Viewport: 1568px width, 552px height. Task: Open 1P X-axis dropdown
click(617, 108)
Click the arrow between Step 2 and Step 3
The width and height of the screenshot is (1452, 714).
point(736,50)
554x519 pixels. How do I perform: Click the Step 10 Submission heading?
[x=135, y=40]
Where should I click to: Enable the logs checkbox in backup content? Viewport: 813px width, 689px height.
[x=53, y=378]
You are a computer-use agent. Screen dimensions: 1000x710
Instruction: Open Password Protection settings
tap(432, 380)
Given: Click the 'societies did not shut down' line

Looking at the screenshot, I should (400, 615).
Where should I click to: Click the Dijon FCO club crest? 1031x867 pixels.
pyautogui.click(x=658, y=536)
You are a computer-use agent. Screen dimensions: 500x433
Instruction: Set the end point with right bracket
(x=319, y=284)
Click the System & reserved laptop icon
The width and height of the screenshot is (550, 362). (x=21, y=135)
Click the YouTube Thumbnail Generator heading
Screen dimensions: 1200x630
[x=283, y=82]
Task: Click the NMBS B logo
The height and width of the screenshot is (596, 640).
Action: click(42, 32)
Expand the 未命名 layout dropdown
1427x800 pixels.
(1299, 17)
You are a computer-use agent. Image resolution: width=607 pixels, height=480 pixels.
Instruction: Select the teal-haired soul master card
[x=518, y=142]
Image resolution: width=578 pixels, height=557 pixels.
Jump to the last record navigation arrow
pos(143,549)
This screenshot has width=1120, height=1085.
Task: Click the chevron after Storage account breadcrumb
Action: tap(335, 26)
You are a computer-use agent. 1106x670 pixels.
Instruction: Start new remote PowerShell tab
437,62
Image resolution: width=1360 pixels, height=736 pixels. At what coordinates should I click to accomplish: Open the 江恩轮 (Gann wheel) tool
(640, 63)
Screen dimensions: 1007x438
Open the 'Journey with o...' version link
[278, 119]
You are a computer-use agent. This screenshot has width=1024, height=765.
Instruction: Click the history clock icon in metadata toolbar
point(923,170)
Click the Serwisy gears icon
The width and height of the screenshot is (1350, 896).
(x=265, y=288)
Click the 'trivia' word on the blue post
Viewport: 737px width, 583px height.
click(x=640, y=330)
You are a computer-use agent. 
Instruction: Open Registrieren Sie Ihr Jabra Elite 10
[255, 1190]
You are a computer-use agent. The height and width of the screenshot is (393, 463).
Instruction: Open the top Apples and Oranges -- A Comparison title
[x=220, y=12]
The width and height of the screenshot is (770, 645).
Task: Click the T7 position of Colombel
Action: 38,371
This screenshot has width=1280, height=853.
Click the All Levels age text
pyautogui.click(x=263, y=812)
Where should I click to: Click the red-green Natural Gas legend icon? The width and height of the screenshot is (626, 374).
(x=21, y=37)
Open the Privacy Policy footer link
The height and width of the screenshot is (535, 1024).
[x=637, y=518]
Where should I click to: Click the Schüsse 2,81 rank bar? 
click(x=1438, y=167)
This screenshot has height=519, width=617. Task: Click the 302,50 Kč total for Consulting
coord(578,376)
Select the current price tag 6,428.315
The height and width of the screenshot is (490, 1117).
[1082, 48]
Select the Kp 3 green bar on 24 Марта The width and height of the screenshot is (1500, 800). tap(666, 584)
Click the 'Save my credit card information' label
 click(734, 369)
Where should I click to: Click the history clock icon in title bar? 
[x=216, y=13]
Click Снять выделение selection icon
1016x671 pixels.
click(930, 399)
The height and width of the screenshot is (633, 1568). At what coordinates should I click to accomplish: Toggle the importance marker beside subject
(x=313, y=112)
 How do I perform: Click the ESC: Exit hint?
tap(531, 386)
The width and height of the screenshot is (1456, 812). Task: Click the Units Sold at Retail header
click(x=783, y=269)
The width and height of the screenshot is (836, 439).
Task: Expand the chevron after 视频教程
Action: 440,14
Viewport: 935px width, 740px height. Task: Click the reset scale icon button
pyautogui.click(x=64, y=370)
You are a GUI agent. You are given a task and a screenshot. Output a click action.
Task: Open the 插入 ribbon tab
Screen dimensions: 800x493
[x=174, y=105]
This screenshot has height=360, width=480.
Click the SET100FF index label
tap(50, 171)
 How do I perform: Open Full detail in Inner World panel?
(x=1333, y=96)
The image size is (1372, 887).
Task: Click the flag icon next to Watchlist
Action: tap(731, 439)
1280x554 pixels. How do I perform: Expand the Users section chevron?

Problem to work on
Set down, exactly as they appear above, all lines from the one that has "Jump to the last record navigation arrow" down to the one that has "You are a computer-use agent. This", including those two and no others.

Task solution
Jump to the last record navigation arrow
pos(143,549)
This screenshot has width=1120, height=1085.
Task: Click the chevron after Storage account breadcrumb
Action: tap(335, 26)
You are a computer-use agent. 1106x670 pixels.
Instruction: Start new remote PowerShell tab
437,62
Image resolution: width=1360 pixels, height=736 pixels. At what coordinates should I click to accomplish: Open the 江恩轮 (Gann wheel) tool
(640, 63)
Screen dimensions: 1007x438
Open the 'Journey with o...' version link
[278, 119]
You are a computer-use agent. This screenshot has width=1024, height=765.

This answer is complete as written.